Porsi cerita antara Amah-M dan anak-anak Amah dibagi dengan adil dan proporsional. Keduanya dikombinasikan dengan baik oleh Pat Boonnitipat. Pergantian antara keduanya dibuat dengan sangat halus, tidak terasa loncat, atau perbedaan yang siginifikan. Tentu saja, naskahlah yang paling krusial terhadap halusnya transisi antara kedua bagian ini. Pat Boonnitipat juga brilian memainkan perasaan penonton lewat dialog sehari-hari yang juga terasa halus, tidak dipaksakan, dan sangat realistis. Dialog-dialog ini akan sangat mudah ditemukan di kehidupan masyarakat Asia, khususnya Asia Tenggara. Oleh karena itu, tidak heran jika banyak penonton Indonesia merasa sangat terhubung dengan film ini.
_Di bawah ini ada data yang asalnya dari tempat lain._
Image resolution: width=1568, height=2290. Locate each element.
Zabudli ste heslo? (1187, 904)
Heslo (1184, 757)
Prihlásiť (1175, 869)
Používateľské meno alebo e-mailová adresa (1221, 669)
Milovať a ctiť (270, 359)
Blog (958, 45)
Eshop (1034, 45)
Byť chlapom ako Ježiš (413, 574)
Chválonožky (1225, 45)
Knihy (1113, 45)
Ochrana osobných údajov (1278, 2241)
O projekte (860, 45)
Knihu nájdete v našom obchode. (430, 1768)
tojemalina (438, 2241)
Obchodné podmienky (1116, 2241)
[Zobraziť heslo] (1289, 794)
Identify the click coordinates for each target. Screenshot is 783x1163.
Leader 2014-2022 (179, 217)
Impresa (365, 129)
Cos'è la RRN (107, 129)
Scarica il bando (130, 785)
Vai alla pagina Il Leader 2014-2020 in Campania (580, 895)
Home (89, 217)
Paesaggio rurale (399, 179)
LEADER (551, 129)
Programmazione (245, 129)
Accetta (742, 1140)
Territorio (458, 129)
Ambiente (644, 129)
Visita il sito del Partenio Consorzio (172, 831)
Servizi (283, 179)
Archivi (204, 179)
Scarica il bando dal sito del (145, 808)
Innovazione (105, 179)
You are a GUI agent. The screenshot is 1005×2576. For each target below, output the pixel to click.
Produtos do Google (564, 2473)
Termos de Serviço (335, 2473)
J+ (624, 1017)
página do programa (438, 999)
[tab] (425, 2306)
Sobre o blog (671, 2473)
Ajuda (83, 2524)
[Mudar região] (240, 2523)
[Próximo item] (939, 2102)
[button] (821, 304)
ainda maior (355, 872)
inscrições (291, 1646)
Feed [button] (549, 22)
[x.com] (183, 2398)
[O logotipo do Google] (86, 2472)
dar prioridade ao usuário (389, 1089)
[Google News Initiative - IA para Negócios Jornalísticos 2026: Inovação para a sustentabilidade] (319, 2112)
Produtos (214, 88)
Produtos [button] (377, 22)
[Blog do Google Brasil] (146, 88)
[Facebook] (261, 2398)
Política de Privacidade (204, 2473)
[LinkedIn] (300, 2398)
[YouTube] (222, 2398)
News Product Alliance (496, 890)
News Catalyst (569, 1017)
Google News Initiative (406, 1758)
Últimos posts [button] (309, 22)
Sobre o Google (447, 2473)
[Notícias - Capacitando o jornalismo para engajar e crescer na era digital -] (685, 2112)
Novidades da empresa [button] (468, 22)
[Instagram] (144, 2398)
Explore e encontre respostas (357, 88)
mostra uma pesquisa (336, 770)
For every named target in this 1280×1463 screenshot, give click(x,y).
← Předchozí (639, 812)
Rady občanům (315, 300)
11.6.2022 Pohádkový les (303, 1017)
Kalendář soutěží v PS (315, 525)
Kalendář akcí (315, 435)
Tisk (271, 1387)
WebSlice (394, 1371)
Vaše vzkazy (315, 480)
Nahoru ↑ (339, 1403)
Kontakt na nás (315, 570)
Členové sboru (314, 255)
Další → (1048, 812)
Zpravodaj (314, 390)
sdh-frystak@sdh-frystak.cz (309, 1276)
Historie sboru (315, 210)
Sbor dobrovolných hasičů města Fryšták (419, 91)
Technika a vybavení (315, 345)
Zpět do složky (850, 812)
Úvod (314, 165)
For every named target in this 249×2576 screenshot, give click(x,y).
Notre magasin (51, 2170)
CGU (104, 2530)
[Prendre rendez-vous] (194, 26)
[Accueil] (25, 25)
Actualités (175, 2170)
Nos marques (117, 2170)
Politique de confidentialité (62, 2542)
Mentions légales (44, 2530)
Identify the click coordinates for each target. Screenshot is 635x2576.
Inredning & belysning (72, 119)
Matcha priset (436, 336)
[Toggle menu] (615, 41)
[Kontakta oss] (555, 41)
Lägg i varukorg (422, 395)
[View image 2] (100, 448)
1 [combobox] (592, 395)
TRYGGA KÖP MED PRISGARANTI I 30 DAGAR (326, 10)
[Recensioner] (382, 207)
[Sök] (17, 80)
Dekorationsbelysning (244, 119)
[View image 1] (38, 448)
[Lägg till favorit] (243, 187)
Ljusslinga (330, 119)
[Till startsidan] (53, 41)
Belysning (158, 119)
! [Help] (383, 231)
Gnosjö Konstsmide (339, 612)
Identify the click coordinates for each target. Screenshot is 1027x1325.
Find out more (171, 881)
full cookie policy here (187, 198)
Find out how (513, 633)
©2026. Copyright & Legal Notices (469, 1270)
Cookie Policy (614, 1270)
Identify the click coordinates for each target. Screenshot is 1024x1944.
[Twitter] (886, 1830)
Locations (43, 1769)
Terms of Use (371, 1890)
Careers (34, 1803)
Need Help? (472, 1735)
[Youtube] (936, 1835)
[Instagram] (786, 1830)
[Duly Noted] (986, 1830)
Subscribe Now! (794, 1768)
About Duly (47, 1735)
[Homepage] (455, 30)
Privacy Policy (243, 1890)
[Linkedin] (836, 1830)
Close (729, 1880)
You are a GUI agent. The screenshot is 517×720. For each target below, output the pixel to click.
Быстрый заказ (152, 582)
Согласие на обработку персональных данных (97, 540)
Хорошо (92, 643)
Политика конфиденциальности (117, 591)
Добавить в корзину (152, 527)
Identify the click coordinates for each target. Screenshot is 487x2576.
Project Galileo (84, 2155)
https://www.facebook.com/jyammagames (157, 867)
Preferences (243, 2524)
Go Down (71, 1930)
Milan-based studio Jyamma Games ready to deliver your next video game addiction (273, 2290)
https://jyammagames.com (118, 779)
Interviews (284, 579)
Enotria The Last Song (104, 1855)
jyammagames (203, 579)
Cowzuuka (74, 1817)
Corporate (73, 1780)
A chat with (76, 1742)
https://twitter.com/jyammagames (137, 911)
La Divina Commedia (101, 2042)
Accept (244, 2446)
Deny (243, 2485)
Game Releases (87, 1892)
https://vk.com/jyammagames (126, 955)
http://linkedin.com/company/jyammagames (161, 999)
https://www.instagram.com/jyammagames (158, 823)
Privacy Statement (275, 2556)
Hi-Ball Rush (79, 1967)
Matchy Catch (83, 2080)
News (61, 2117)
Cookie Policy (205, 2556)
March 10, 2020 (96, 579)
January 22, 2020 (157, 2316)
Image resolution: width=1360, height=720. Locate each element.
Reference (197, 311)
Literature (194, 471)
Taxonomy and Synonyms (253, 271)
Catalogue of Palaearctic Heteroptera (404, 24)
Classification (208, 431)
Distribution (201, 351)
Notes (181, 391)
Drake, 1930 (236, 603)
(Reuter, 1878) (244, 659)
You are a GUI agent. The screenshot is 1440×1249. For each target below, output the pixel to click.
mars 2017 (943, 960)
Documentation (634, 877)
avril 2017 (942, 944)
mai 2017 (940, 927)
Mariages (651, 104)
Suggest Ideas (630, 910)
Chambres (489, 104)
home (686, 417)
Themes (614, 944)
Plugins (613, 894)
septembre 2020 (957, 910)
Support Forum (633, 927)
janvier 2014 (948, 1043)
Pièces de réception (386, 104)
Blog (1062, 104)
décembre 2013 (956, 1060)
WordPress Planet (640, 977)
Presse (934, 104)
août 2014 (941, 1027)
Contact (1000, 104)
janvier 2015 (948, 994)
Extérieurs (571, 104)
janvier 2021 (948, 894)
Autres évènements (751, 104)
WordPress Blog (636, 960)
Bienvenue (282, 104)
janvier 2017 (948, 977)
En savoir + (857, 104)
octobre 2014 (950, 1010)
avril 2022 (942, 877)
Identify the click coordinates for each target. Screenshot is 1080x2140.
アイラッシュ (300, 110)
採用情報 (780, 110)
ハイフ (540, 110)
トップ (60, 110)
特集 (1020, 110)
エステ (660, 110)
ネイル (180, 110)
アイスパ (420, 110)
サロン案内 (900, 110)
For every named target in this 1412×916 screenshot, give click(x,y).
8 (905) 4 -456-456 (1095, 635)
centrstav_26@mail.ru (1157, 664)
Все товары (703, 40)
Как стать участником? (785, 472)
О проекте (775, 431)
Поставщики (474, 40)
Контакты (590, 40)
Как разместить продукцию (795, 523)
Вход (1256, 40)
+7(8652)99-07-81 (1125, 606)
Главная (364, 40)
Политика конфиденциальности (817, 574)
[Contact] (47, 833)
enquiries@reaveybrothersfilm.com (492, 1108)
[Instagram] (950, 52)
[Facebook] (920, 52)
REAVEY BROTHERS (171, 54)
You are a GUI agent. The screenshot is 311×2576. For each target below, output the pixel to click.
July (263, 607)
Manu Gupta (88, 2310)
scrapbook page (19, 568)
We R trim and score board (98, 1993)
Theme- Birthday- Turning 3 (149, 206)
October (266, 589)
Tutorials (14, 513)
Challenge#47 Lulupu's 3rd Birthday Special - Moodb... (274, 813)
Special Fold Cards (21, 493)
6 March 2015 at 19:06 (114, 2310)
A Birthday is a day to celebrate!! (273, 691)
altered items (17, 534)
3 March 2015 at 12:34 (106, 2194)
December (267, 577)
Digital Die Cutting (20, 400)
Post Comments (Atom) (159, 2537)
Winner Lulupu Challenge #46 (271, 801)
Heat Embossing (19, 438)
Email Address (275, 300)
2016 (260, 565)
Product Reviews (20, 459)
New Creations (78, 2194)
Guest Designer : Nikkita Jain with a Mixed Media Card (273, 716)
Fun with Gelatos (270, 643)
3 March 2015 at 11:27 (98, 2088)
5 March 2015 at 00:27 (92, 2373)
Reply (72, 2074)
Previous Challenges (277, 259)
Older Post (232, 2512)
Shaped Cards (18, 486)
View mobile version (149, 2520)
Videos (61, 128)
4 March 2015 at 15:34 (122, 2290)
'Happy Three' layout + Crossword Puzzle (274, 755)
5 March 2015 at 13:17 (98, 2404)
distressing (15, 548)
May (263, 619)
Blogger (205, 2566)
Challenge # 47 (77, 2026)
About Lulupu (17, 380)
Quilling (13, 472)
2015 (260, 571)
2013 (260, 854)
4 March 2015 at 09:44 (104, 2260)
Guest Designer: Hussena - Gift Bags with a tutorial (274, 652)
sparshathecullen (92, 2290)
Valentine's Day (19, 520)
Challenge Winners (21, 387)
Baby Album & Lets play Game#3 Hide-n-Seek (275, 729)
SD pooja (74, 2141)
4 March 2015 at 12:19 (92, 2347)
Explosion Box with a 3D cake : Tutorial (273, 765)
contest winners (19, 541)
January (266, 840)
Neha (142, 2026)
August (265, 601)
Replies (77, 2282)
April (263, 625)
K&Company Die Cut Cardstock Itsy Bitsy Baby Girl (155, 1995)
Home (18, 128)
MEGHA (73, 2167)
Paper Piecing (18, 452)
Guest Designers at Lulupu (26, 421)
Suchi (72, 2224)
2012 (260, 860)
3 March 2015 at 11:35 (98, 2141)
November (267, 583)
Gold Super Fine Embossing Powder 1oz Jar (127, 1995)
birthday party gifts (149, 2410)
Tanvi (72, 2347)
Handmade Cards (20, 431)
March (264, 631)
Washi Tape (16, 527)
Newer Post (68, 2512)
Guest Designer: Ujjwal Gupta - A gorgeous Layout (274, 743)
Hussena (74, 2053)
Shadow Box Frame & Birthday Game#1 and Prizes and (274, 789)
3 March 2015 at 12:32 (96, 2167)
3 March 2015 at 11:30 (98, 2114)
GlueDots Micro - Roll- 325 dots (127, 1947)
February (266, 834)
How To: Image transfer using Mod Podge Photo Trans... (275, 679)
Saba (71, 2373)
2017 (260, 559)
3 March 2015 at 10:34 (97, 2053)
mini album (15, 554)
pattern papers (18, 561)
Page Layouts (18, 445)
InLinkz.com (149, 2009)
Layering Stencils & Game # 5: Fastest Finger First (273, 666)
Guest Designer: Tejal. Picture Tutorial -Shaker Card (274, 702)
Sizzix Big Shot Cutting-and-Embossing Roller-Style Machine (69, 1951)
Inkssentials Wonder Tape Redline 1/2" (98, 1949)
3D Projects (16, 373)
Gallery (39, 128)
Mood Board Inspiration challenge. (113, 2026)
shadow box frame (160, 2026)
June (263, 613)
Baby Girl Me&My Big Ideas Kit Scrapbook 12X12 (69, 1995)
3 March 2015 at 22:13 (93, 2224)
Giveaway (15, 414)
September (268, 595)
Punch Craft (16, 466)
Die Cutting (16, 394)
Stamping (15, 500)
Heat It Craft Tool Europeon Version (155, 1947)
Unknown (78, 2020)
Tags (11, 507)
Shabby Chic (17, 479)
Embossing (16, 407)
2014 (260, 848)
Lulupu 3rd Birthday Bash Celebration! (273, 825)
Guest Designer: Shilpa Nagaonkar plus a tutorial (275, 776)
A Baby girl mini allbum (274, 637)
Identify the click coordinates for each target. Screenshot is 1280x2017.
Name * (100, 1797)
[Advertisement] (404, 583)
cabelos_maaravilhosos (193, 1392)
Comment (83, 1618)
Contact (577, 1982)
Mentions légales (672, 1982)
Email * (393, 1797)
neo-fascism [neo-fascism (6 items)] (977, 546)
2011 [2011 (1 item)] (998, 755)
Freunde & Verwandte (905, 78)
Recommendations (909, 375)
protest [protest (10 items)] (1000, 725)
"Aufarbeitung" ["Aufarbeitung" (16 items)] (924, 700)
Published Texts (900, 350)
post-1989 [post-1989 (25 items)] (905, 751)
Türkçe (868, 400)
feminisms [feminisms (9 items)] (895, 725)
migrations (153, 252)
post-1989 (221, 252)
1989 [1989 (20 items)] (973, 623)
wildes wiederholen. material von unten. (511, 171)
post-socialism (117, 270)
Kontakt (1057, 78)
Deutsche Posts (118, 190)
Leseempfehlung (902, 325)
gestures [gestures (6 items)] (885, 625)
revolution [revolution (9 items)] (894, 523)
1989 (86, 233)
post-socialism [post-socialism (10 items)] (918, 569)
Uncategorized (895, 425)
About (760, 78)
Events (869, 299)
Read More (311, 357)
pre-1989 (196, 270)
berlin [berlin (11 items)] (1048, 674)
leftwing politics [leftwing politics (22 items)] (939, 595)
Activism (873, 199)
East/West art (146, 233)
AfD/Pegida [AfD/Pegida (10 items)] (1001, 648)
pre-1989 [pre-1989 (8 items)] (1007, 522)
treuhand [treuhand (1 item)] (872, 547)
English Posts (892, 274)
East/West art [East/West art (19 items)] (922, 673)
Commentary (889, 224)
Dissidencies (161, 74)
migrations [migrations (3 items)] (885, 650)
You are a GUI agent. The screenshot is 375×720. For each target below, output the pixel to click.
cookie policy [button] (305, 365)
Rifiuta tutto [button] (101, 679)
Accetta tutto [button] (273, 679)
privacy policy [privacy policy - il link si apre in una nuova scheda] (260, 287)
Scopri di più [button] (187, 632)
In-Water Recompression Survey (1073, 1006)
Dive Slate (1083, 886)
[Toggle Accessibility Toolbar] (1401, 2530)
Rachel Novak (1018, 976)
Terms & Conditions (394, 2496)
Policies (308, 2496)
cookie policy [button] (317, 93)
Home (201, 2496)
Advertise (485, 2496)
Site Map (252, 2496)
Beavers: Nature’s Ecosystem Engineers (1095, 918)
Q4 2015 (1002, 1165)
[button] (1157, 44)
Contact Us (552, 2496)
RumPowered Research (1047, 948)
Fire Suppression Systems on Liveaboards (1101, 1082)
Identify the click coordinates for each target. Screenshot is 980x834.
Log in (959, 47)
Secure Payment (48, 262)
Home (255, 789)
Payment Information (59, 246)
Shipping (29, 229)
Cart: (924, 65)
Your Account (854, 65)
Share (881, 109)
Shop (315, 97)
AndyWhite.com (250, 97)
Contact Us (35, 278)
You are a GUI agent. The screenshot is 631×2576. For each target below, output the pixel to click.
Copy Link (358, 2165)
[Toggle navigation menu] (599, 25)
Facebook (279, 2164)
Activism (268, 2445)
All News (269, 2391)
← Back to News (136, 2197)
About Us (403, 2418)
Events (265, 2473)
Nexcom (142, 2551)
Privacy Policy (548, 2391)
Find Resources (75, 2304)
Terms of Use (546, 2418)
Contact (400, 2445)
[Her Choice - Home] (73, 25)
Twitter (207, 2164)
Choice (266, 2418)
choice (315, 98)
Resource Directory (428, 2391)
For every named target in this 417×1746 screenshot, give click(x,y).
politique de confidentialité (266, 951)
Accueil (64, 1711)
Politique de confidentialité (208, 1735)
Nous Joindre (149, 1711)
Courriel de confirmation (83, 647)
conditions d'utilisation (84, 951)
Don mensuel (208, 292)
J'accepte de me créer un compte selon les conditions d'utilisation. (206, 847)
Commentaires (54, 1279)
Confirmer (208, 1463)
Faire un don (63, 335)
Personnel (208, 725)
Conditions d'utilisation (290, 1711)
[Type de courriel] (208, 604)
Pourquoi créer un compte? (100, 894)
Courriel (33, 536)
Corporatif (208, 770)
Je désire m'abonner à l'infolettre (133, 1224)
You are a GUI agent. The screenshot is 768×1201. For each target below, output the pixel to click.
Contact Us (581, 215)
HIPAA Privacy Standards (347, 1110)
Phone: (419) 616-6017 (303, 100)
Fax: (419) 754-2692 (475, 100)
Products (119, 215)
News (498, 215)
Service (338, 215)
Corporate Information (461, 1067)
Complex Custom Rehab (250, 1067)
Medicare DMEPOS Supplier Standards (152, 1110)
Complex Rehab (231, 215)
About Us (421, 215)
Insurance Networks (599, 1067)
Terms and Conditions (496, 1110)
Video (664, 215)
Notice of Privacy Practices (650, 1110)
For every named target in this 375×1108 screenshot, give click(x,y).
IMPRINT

Film ini cukup menghangatkan untuk ditonton. Kehangatan di dalam film ini muncul dengan cara natural, realistis, dan genuine tanpa harus ditambahkan bumbu-bumbu lain. Naturalitas itu terus konsisten sejak adegan pertama hingga terakhir. Selain itu, seperti kebanyakan film yang diproduksi GDH, sentuhan emosional di film ini tetap kuat. Sentuhan emosional di film ini bukan diciptakan dari adegan-adegan bombastis yang terlalu didramatisasi, melainkan cukup hanya dengan dialog-dialog, gestur, dan mimik wajah yang sederhana, simpel, dan tidak terlalu ekspresif, sesuai dengan cara berkomunikasi orang-orang Asia. Itulah yang menyebabkan saya merasa perlu untuk mengikuti perjalanan keluarga ini. 

Saya perlu memberi apresiasi lebih kepada Usha Seamkum yang bisa dengan sangat luwes memerankan Amah di debut aktingnya. Ya, debut. Ini adalah film pertama dan karir pertamanya di industri film. Beliau melakukan tugasnya dengan sangat baik, tanpa cela sama sekali. Selain itu, saya menyukai beberapa simbol yang disisipkan sang sutradara di film ini. Seperti Buah Delima yang menggambarkan kesuburan dan keberkahan hidup, simbol kereta mundur yang akan tampak di ending, dan beberapa simbol lainnya. Dengan sinematografi yang luar biasa, visual storytelling di film ini juga ikut terangkat, sama baiknya dengan dialog-dialog yang tersebar di sepanjang film.

Secara keseluruhan, How To Make Millions before Grandma Dies (2024) sangat cocok ditonton oleh semua orang, terutama orang-orang Asia yang dekat dengan cerita di film ini secara kultural. Film ini juga cocok ditonton orang-orang yang menggemari plot twist dengan fluktuasi emosi yang maksimal. Mengapa twist di film ini bisa begitu maksimal memecahkan air mata penonton? Jawabannya kembali lagi ada di naskah. Naskah yang pelan-pelan dibangun serta chemistry Amah dan M yang luar biasa hangat sudah cukup untuk membangun sebuah adegan klimaks yang tiada duanya. Adegan klimaks yang akan membuat tangis kita pecah sejadi-jadinya. Adegan klimaks yang akan membuat kita menaruh perasaan sayang pada Amah dengan penuh, sepenuhnya. Ya, pada akhirnya, kita semua akan menyayangi Amah seperti kita menyayangi orang-orang terdekat kita ketika mereka sudah tiada.